Él le habla a él

Él le habla a él. Al otro él. Le cose a datos. Le llena de emociones. Encadena historias. Él es una explosión de color, ritmo, hormonas y ganas, envuelta en una piel color chocolate. Habla atropellado, y es que su cabeza va más deprisa que su lenguaje. Y este no le define. Ni le explica. Ni le acota.

Él se desborda en cada explicación, en busca de una preciosa palabra precisa, acompañada del ritmo tribal e innato de sus manos.

Mirarle es quedarse colgado de sus ganas. De esa pasión al hablar que solo tienen ciertos adolescentes.

Un manojo de aspavientos en tecnocolor. Un tornado. Un agitar la vida.

Y luego está el otro él. El que le escucha a él. Le analiza, trata de seguir el ritmo trepidante de la historia con ligeros movimientos de cabeza y tratando de abrir unos ojos tan rasgados que ni el andamiaje de las cejas puede aupar.

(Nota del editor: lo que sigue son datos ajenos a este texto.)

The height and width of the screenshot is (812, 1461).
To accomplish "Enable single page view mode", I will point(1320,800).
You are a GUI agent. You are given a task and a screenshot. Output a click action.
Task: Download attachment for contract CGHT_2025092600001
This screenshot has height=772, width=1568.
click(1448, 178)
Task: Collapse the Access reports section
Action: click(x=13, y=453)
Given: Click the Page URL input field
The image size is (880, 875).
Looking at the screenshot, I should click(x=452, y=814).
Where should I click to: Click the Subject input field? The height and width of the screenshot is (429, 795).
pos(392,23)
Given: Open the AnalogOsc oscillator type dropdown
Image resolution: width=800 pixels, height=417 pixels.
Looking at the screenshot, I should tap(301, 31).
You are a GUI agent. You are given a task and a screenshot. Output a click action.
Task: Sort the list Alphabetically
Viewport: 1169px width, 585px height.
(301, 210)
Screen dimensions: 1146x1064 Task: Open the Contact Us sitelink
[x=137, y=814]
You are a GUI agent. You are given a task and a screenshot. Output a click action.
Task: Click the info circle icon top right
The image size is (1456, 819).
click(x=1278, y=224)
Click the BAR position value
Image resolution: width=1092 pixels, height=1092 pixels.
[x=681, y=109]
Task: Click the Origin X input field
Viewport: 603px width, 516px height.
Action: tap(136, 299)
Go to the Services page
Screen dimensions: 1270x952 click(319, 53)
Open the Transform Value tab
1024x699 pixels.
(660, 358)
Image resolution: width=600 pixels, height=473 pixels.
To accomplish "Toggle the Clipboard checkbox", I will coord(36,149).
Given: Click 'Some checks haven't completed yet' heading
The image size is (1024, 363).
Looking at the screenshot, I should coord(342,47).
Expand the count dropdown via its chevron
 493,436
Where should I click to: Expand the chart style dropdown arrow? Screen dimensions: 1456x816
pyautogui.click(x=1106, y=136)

El otro Él hace gala de la comedida actitud que todo nipón lleva escrita a fuego en sus genes. Gesticula poco, contiene sus emociones y a poquitos deja escapar sonrisas al filo de sus labios sin llegar a precipitarse en forma de carcajadas. No le deja el pudor.

El otro Él está. Está para su amigo. Tanto que en un momento dado le brota un jo, colega en forma de abrazo desde lo más profundo de su orientalismo.

Dos universos tan lejanos que nadie diría que se entienden. Pero lo hacen. Con la fiereza que solo existe a los quince años.

Mientras, todos, en el vagón, contenemos la respiración en ese abrazo deseando saber cómo acaba la historia de la chica de la máscara del zorro.